Mais de 500 professores recusaram a proposta apresentada pelo Ministério da Educação e Ciência (MEC) para rescindirem contrato com o Estado, de acordo com números divulgados esta quarta-feira pela tutela.

Em resposta à agência Lusa, o MEC informou que 1.342 professores aceitaram rescindir o contrato com o Estado no âmbito do programa de rescisões por mútuo acordo, o que significa 547 dos 1.889 que receberam uma proposta do Governo recusaram os valores propostos pela tutela.

O programa de rescisões para os docentes do ensino básico e secundário teve início a 15 de novembro de 2013 e terminou a 30 de junho deste ano, com 3.606 candidaturas recebidas.

No final de agosto, numa nota divulgada pela Direção-Geral da Administração Escolar, o Governo adiantou que apenas tinham sido acordadas com os professores 1.889 propostas de rescisão, excluindo do programa 1.771 candidatos, ou seja, quase metade.

Os requerimentos submetidos pelos candidatos foram analisados de acordo com condições de admissibilidade, oportunidade do pedido, grupo de recrutamento e do quadro a que o docente pertence, atendendo às necessidades do sistema educativo, cabendo a decisão final ao secretário de Estado da Administração Escolar, João Casanova de Almeida.

«Tendo em conta os desajustamentos que ainda se verificam entre a disponibilidade da oferta docente e as reais necessidades do sistema educativo, foi dada prioridade aos professores de Quadro de Escola, Quadro de Agrupamento e Quadro de Zona Pedagógica sem componente letiva em 2013/2014», referia a nota do MEC divulgada na altura.

De acordo com os números hoje adiantados pela tutela, 547 dos 1.889 docentes que receberam a proposta recusaram rescindir.

De acordo com uma nota explicativa do Orçamento do Estado para 2015 do MEC, distribuída aos deputados e disponível na página na Internet da Assembleia da República, o programa de rescisões de professores no ensino básico e secundário teve um custo de 187,1 milhões de euros.

Se todos os docentes que rescindiram com o Estado tivessem direito à mesma compensação pela cessação do contrato de trabalho teriam recebido quase 140 mil euros cada um.

No entanto, as condições não eram iguais para todos os professores, havendo grupos de recrutamento (que correspondem às disciplinas que os docentes lecionam) com direito a bonificações no cálculo das compensações.
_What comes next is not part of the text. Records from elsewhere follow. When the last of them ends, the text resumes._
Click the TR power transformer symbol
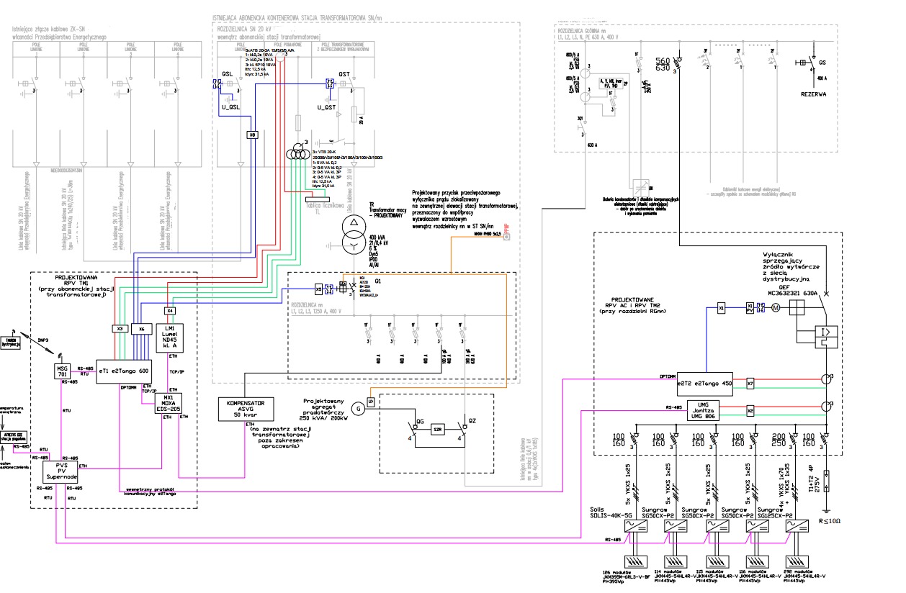This screenshot has height=593, width=906. [354, 234]
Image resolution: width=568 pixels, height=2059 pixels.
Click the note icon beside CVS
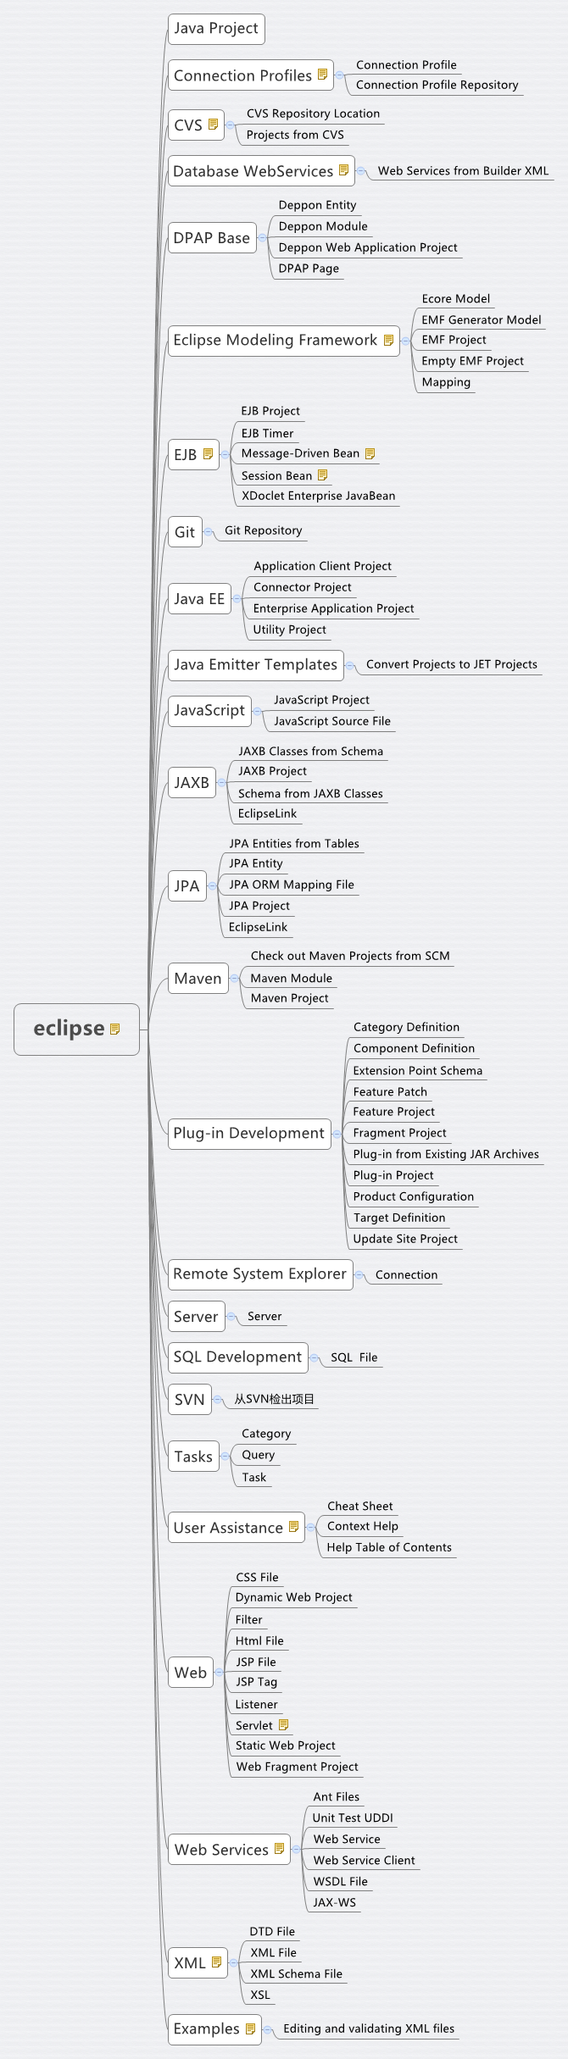point(213,125)
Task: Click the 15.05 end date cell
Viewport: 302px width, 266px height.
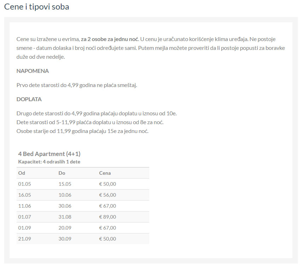Action: (x=65, y=184)
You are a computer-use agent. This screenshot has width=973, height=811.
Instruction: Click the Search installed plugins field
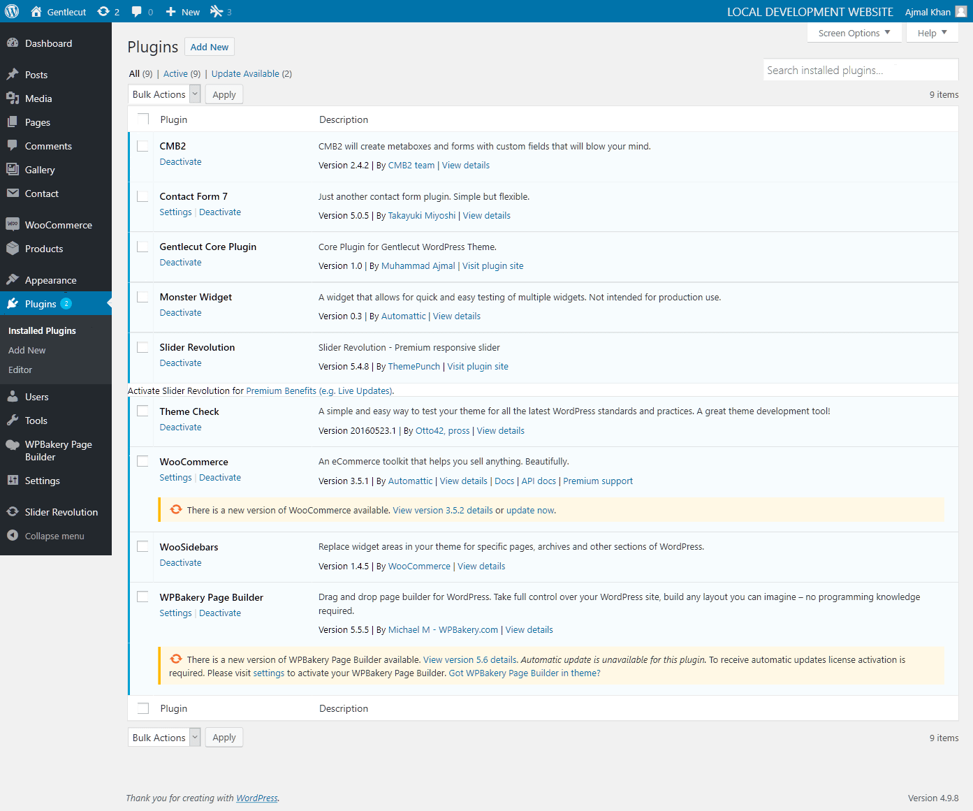(x=860, y=71)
Podiam aderir ao programa todos os docentes com menos de 60 anos e com contrato de trabalho em funções públicas, não estando abrangidos os docentes que estavam a aguardar uma decisão do pedido de aposentação ou reforma antecipada.

O cálculo da compensação era de 1,25 meses de remuneração base por cada ano de serviço para os professores com menos de 50 anos e de um mês de remuneração para os docentes entre os 50 e os 59 anos de idade.

Foram, no entanto, definidos outros valores para os professores de educação pré-escolar, 1.º ciclo do Ensino Básico, educação tecnológica, educação visual e tecnológica: os que têm menos de 50 anos receberiam 1,5 meses por cada ano de serviço e os que têm entre 50 e os 59 anos receberiam 1,25 meses de remuneração base por cada ano de serviço.

O ordenado que serviu como referência foi o do mês de dezembro de 2013: «A compensação é aferida pelo valor da remuneração base correspondente ao escalão da escala indiciária do docente no mês de dezembro de 2013, acrescida de suplementos remuneratórios, após dedução das reduções remuneratórias legalmente previstas», lê-se no diploma que regulamentou o programa e que a Lusa cita.